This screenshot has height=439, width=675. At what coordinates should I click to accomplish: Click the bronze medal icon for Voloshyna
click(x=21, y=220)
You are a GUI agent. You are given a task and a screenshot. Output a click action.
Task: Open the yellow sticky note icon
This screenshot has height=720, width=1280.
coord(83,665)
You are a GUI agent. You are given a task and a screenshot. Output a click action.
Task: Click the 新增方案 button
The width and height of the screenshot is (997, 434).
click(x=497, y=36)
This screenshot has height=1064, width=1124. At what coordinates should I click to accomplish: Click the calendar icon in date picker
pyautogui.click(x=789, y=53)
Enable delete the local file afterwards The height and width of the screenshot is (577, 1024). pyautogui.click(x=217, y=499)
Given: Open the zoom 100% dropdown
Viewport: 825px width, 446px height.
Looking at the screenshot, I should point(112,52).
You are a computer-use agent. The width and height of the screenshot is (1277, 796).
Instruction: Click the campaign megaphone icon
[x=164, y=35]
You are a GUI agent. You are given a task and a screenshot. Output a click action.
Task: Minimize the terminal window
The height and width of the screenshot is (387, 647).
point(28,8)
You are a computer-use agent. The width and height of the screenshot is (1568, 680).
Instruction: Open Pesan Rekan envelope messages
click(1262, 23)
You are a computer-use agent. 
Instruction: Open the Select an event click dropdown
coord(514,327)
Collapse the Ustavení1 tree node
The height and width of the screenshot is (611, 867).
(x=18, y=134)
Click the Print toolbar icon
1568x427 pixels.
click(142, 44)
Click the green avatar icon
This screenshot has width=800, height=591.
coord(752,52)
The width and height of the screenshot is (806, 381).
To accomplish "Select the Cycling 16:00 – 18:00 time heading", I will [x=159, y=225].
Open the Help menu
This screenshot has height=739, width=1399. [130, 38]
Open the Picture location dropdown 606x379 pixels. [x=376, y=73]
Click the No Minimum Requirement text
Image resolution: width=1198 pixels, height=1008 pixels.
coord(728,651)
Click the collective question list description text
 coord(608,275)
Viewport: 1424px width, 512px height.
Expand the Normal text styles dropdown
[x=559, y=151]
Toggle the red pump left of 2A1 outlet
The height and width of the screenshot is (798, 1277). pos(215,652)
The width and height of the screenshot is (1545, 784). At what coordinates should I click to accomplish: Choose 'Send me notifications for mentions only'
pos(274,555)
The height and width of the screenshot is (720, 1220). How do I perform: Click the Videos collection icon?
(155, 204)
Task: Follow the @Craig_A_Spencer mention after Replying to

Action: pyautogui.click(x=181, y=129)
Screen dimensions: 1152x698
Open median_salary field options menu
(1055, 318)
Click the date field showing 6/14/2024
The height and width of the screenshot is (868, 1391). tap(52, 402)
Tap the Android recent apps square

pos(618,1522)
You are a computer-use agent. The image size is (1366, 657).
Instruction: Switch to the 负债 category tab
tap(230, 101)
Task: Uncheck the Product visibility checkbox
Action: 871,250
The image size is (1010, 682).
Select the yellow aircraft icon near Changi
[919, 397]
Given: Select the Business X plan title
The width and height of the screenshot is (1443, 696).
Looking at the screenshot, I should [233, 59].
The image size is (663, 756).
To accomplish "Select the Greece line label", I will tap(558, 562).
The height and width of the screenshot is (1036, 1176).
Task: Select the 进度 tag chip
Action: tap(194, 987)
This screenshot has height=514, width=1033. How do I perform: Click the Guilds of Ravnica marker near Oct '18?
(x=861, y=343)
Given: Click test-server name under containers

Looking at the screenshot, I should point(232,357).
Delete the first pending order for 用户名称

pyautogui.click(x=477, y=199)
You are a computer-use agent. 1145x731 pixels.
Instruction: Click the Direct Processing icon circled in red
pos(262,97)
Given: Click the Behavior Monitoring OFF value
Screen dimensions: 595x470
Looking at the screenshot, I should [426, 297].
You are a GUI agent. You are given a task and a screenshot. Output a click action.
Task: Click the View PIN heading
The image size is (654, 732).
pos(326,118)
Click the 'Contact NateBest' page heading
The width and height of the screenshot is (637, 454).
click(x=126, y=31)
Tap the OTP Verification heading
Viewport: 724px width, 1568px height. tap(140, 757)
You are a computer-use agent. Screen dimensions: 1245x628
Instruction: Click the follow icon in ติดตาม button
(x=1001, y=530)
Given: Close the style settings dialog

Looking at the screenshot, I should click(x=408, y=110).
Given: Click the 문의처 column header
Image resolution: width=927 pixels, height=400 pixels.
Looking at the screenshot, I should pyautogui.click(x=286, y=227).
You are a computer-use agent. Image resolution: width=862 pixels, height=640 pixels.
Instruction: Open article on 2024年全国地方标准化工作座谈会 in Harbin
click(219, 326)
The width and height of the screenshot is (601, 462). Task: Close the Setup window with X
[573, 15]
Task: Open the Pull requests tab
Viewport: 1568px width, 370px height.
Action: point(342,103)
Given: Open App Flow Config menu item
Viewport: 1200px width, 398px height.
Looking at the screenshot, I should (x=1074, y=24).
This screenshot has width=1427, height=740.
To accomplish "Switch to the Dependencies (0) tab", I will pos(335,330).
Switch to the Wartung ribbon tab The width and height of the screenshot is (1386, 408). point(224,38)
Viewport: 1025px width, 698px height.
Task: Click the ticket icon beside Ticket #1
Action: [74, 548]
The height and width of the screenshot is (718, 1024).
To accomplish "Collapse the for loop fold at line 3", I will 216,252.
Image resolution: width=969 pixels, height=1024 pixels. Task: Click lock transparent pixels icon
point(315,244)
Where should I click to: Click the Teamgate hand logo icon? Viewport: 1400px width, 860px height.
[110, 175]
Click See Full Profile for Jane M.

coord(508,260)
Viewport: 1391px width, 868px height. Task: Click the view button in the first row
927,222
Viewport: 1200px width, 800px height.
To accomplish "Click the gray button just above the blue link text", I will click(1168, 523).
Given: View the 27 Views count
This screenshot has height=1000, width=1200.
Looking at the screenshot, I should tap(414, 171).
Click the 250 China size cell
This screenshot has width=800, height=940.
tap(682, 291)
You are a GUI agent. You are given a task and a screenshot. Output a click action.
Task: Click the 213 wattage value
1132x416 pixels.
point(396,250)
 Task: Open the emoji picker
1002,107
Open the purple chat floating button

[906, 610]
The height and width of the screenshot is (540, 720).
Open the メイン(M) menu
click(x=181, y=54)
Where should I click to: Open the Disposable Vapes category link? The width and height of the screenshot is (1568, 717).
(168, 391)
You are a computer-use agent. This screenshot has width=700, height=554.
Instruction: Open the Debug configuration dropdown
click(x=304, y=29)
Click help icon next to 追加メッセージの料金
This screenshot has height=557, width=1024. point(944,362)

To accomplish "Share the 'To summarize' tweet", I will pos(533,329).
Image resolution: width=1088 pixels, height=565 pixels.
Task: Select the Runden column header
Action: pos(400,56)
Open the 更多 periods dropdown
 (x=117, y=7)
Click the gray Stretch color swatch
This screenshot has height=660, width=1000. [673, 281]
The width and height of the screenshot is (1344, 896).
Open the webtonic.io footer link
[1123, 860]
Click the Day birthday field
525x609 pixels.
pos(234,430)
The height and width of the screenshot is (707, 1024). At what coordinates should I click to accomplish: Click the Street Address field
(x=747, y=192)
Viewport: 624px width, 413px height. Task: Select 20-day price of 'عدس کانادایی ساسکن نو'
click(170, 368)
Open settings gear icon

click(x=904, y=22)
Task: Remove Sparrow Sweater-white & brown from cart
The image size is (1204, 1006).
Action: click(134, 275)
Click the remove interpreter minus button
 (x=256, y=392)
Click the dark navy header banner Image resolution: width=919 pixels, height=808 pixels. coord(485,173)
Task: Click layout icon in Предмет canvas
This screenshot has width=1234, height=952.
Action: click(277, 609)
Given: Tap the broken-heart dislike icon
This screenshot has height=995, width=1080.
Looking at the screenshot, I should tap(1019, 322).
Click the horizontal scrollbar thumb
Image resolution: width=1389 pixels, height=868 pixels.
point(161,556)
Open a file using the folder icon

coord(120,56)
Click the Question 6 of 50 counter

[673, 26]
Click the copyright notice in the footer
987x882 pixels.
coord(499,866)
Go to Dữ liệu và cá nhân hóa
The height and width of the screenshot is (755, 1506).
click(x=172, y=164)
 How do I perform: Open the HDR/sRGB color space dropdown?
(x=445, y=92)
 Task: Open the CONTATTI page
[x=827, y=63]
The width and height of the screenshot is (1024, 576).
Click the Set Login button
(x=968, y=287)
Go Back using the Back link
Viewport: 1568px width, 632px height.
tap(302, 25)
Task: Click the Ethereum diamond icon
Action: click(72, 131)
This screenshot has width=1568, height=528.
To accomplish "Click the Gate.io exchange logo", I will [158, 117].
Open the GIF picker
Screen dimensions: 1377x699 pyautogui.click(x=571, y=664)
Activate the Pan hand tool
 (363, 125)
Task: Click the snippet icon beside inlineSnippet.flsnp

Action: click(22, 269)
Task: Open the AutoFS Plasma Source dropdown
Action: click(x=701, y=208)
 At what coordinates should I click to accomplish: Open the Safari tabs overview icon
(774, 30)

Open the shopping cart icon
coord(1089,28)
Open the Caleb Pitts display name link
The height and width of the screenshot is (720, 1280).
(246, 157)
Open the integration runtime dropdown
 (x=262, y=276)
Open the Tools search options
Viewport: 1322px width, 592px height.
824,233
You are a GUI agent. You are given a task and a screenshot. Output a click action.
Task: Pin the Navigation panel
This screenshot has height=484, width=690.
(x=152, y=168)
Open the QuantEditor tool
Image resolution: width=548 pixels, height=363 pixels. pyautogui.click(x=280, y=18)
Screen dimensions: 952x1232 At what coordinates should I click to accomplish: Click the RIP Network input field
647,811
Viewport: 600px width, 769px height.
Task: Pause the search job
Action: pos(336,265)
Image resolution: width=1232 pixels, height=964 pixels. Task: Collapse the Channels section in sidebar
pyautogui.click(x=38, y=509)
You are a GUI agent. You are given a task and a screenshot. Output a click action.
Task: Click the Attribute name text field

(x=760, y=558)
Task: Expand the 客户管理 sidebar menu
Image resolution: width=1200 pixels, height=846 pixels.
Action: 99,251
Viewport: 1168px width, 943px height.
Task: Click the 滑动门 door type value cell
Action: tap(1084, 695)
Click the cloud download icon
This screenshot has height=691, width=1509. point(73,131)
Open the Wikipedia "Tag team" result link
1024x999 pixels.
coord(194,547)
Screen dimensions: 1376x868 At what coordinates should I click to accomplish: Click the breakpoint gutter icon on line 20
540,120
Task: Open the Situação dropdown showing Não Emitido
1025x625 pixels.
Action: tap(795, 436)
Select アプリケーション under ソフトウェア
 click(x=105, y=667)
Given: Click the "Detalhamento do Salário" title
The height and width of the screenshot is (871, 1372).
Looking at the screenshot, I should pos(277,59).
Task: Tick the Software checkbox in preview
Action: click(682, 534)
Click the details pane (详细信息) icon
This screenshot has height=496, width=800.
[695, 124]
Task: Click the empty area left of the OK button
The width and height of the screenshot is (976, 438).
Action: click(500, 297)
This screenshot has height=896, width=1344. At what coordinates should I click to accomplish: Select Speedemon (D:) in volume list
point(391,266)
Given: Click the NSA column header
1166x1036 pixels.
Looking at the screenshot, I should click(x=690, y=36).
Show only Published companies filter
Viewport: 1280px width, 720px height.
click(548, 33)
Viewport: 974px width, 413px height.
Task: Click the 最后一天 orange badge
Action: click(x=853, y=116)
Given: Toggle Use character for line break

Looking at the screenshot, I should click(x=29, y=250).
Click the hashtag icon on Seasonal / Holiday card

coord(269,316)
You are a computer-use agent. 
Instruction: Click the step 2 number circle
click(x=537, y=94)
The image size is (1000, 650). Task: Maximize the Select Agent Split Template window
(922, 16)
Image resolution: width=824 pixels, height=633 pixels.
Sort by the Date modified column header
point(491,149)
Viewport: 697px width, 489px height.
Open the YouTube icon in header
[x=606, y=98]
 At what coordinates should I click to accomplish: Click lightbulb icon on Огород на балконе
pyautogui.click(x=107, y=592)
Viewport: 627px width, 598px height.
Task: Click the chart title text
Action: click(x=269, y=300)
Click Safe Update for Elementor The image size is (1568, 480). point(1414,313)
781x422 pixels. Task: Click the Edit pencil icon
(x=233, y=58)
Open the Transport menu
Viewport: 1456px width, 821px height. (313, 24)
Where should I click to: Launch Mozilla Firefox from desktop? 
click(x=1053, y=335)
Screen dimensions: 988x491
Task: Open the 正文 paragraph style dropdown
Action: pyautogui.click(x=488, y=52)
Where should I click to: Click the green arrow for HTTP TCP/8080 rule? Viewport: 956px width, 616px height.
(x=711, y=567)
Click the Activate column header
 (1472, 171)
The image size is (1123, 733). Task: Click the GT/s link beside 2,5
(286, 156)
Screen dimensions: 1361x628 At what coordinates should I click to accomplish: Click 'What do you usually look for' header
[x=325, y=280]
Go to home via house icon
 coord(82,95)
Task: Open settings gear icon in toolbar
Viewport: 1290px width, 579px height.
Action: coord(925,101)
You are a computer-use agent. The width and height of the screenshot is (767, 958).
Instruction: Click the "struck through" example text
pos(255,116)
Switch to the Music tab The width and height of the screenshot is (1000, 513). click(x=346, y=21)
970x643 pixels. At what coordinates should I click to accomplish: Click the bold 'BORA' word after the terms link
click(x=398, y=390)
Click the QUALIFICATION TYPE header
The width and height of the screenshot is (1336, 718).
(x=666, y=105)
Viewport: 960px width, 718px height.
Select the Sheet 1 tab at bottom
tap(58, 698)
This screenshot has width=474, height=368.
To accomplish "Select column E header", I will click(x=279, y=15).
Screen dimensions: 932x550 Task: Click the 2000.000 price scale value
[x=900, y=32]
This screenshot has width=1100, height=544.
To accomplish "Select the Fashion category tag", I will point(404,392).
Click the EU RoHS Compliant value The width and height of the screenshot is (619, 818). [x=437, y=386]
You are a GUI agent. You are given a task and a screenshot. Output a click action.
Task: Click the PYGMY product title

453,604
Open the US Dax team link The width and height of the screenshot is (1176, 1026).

**What the task asks**
All that should be returned is the run of lines from the one with "This screenshot has width=1100, height=544." to the last line of the material above, copied exactly.

**Output for this task**
This screenshot has width=1100, height=544.
To accomplish "Select the Fashion category tag", I will point(404,392).
Click the EU RoHS Compliant value The width and height of the screenshot is (619, 818). [x=437, y=386]
You are a GUI agent. You are given a task and a screenshot. Output a click action.
Task: Click the PYGMY product title

453,604
Open the US Dax team link The width and height of the screenshot is (1176, 1026).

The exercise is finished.